··· Document extract ···
The 10th Ersatz Division (10. Ersatz-Division) was a unit of the German Army in World War I. The division was formed on the mobilization of the German Army in August 1914. The division was disbanded in 1919 during the demobilization of the German Army after World War I.

== Formation and recruitment ==
The 10th Ersatz Division was formed on mobilization from 12 brigade replacement battalions (Brigade-Ersatz-Bataillone). Each brigade replacement battalion was numbered after its parent infantry brigade, and was formed with two companies taken from the replacement battalion of each of the brigade's two infantry regiments. Thus, collectively, the 12 brigade replacement battalions represented troop contributions from 24 different infantry regiments. The division represented a broad cross-section of the German Empire. The units of the 25th Mixed Ersatz Brigade were from the VII Army Corps area, which included the Prussian Province of Westphalia, the Lower Rhine portion of the Prussian Rhine Province, the Principality of Lippe, and the Principality of Schaumburg-Lippe. The units of the 37th Mixed Ersatz Brigade were from the X Army Corps area, which included most of the Prussian Province of Hanover, the Grand Duchy of Oldenburg, and the Duchy of Brunswick. The units of the 43rd Mixed Ersatz Brigade were from the XI Army Corps area, which included the Hesse-Kassel (or Hesse-Cassel) portion of the Prussian Province of Hesse-Nassau, the Grand Duchy of Saxe-Weimar-Eisenach, the Duchies of Saxe-Coburg-Gotha and Saxe-Meiningen, the Principalities of Reuss Elder Line, Reuss Younger Line, Schwarzburg-Rudolstadt, Schwarzburg-Sondershausen, and Waldeck, and portions of the Prussian Province of Saxony, including the region around Erfurt.

== Combat chronicle ==
The 10th Ersatz Division initially fought on the Western Front in World War I. It fought in the Battle of the Frontiers, seeing action in Lorraine and against the French defensive line from Nancy to Epinal. From December 1914 to February 1916, the division occupied the trenchlines in the Woëvre region. The division fought in the Battle of the Somme in September 1916. After a period in the trenchlines in the Champagne and near Verdun, the division saw action in 1917 in the Second Battle of the Aisne, also called the Third Battle of Champagne, and in the Battle of Passchendaele. In October 1917, the division was transferred to the Eastern Front, fighting in eastern Galicia until the armistice on that front. In January/February 1918, the division was in army reserve and was transferred back to the Western Front. It was in the trenchlines in Flanders and the Artois until April 1918, when it fought in the Battle of Armentières, part of the Battle of the Lys, also known as the German Lys Offensive or the Fourth Battle of Ypres. The division remained in the Flanders/Artois region after the German offensives and faced the various Allied counteroffensives, seeing action in the late-1918 Battle of Cambrai. It ended the war fighting in the Battle of Valenciennes and in the German retreat to its Antwerp-Meuse position. Allied intelligence rated the division as third class and of moderate value.
··· Raw data ···
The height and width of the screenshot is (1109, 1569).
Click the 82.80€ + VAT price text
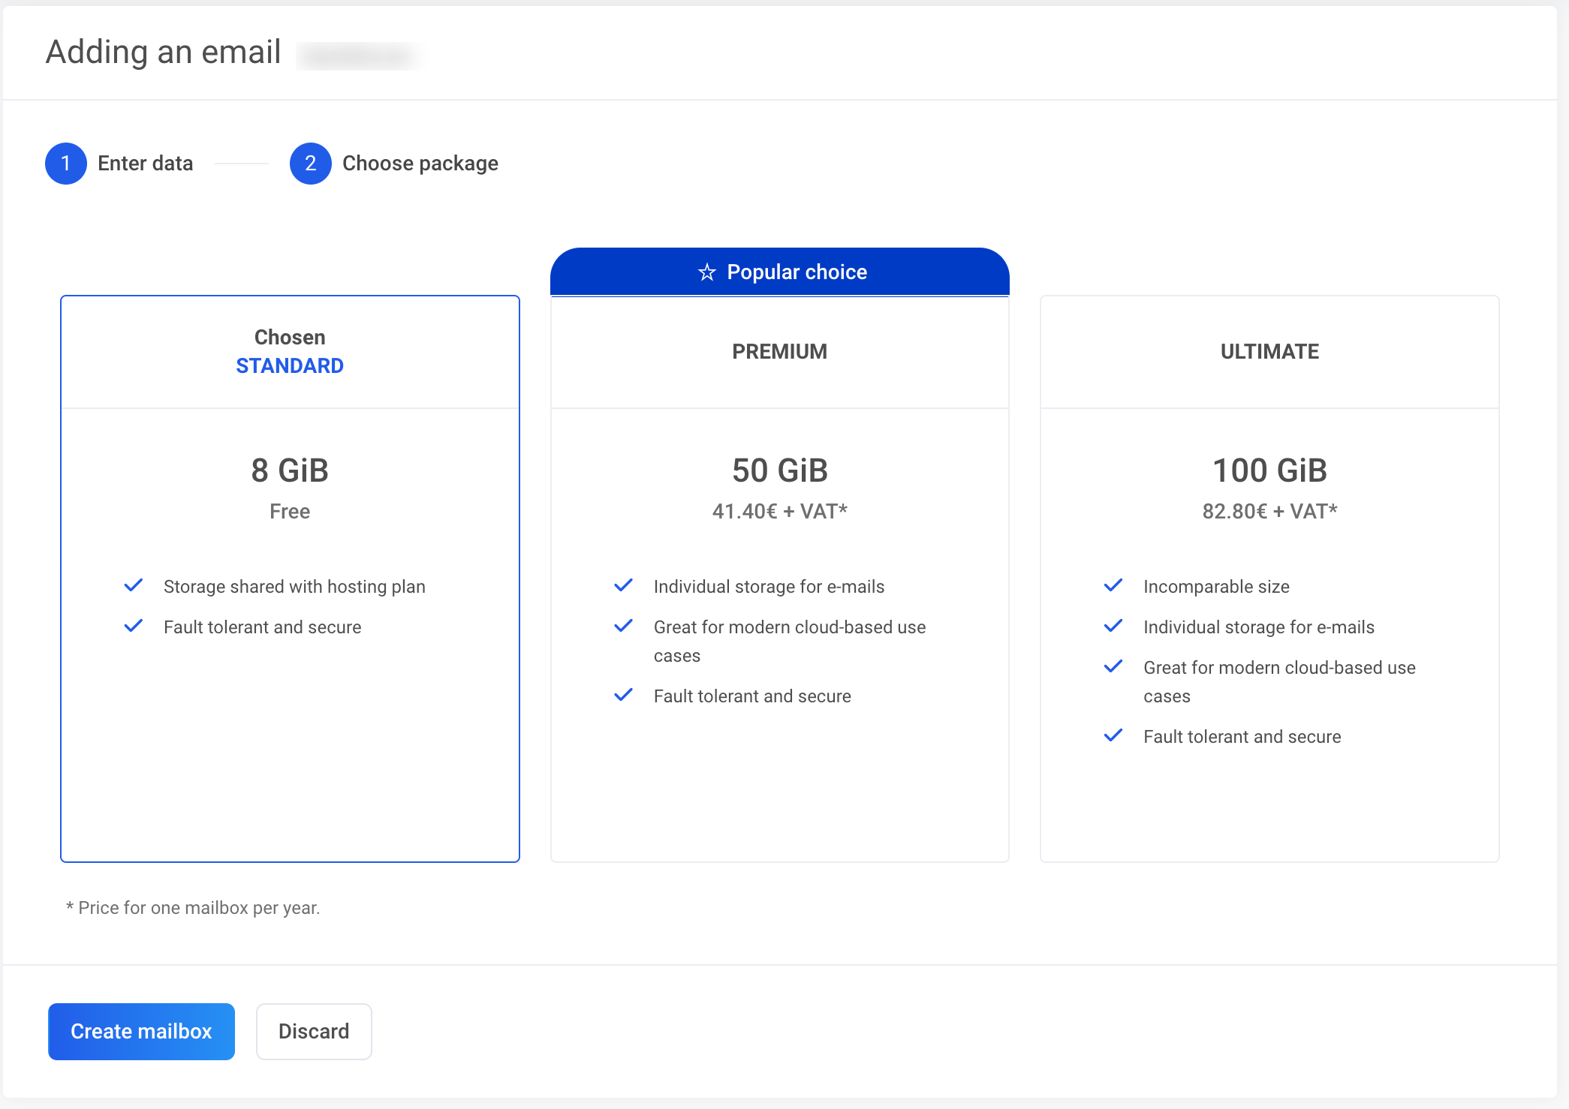(1269, 512)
···
* _The tasks_:
a: Repeat the stretch of the passage on the 10th Ersatz Division from "The 10th Ersatz Division (10." through "after World War I.".
b: Write the next part of the passage on the 10th Ersatz Division, picking up after its last sentence.

* _Outputs_:
a:
The 10th Ersatz Division (10. Ersatz-Division) was a unit of the German Army in World War I. The division was formed on the mobilization of the German Army in August 1914. The division was disbanded in 1919 during the demobilization of the German Army after World War I.

b:
== Order of battle on mobilization ==
The order of battle of the 10th Ersatz Division on mobilization was as follows:

- 25.gemischte Ersatz-Brigade
  - Brigade-Ersatz-Bataillon Nr. 25
  - Brigade-Ersatz-Bataillon Nr. 26
  - Brigade-Ersatz-Bataillon Nr. 27
  - Brigade-Ersatz-Bataillon Nr. 28
  - Kavallerie-Ersatz-Abteilung/VII. Armeekorps
  - Feldartillerie-Ersatz-Abteilung Nr. 43 (Ersatz-Abteilung/Feldartillerie-Regiment Nr. 43)
- 37.gemischte Ersatz-Brigade
  - Brigade-Ersatz-Bataillon Nr. 37
  - Brigade-Ersatz-Bataillon Nr. 38
  - Brigade-Ersatz-Bataillon Nr. 39
  - Brigade-Ersatz-Bataillon Nr. 40
  - Kavallerie-Ersatz-Abteilung/X. Armeekorps
  - Feldartillerie-Ersatz-Abteilung Nr. 42 (Ersatz-Abteilung/Feldartillerie-Regiment Nr. 42)
  - Feldartillerie-Ersatz-Abteilung Nr. 62 (Ersatz-Abteilung/Feldartillerie-Regiment Nr. 62)
  - 1.Ersatz-Kompanie/Pionier-Bataillon Nr. 10
- 43.gemischte Ersatz-Brigade
  - Brigade-Ersatz-Bataillon Nr. 43
  - Brigade-Ersatz-Bataillon Nr. 44
  - Brigade-Ersatz-Bataillon Nr. 76
  - Brigade-Ersatz-Bataillon Nr. 83
  - Kavallerie-Ersatz-Abteilung/XI. Armeekorps
  - Feldartillerie-Ersatz-Abteilung Nr. 47 (Ersatz-Abteilung/Feldartillerie-Regiment Nr. 47)
  - Feldartillerie-Ersatz-Abteilung Nr. 55 (Ersatz-Abteilung/Feldartillerie-Regiment Nr. 55)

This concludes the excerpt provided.